Alt yapı iyileştirildi mi?
Yaşamımızı şekillendiren, bireylere kolaylıklar sunan ve şehir hayatının devam ettirilebilmesini sağlayan alt yapı çalışmalarının birçok şehrimizi etkisi altına alan afetlerin oluşumunda yeri nedir?
Alt yapı dediğimiz kavram bireylerin yaşamını kolaylaştırmak, sağlıksız olan yapıları sağlıklı hale getirerek ekonominin işlerliğini sağlamak için gerekli hizmetlerin üretilmesini sağlayarak kamu kurumları tarafından topluma sunulmasıdır. Alt yapı elektrikten suya, kanalizasyondan doğalgaza, peyzaj çalışmalarından çevre donanımlarının sağlanmasına ve ulaşıma kadar birçok konuyu içerisinde barındırmaktadır. Bu başlıkların herhangi birinde oluşan hasarlar, aksaklıklar insan yaşantısını olumsuz yönde etkilenmektedir.
Geçtiğimiz 2 hafta içerisinde ülkemizin çeşitli bölgelerinde kuvvetli sağanak yağışa bağlı olarak sel ve taşkınlar meydana geldi. Birçok vatandaş bu olaylarda gerek maddi gerekse de manevi kayıplar yaşadı. Bazı vatandaşlar ise hayatını kaybetti. Kurumlar bu durumu doğal afet olarak değerlendirse de şehirlerin göle dönmesinin altında yatan etmenleri doğal olarak nitelendirmemiz mümkün değil. Ne yazık ki bizler toplum olarak başımıza gelen her durumu afet olarak değerlendirmekte ısrara ediyor, atılması gereken adımlara kulaklarımızı kapatıyor, bir sorun yaşadığımızda ise ah vah etmekle yetiniyoruz.

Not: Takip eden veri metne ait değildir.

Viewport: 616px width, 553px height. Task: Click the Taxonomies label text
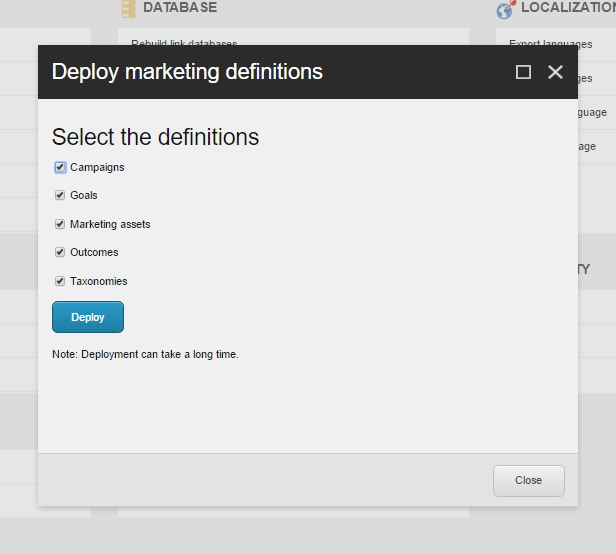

Ülkemizde artan nüfus ve kentleşmenin getirdiği yapılaşmayla birlikte artan sert zemin oranları, bölgelerimizin hidrolojik özelliklerini de etkisi altına alıyor. Küresel ısınmanın sonucu olarak da ani ve şiddetli yağışların gerçekleştiğini ve bu sebeple mevcut yapıların yetersiz olmasından kaynaklı olarak su baskınları, taşkınlar ve hatta heyelanların meydana geldiğini biliyoruz. Her sağanak yağış sonrası bu görüntülere şahitlik ediyoruz. Yerel yönetimlerin her afet sonrası “alt yapı iyileştirme” adı altında sundukları çalışmaların yetersiz olduğunu da söylemek mümkün. Sel olma ihtimali yüksek olan bölgelerde planlı ve düzenli aralıklarla yapılmayan her çalışma zamanı geldiğinde gerek toplumu gerekse de yaşamımızı olumsuz yönde etkiliyor.
Anlatmak istediğim aniden köklü bir değişime gidilmesi değil planlı ve programlı sorunların temeline inerek çözümlerin konuşulması ve bu alanlarda yapılacak çalışmalara önem verilmesidir. Sadece kriz anlarında, başımıza gelen herhangi bir afette değil bu afetlerin olabileceğini öngörerek, periyodik zamanlara yayarak alt yapı bakımlarının yapılmasını şarttır. Daha fazla maddi ve manevi hasarlarla karşılaşmamak, yüzleşmemek için yerel yönetimlerin hızlı ve etkili çözümler sunması gereklidir.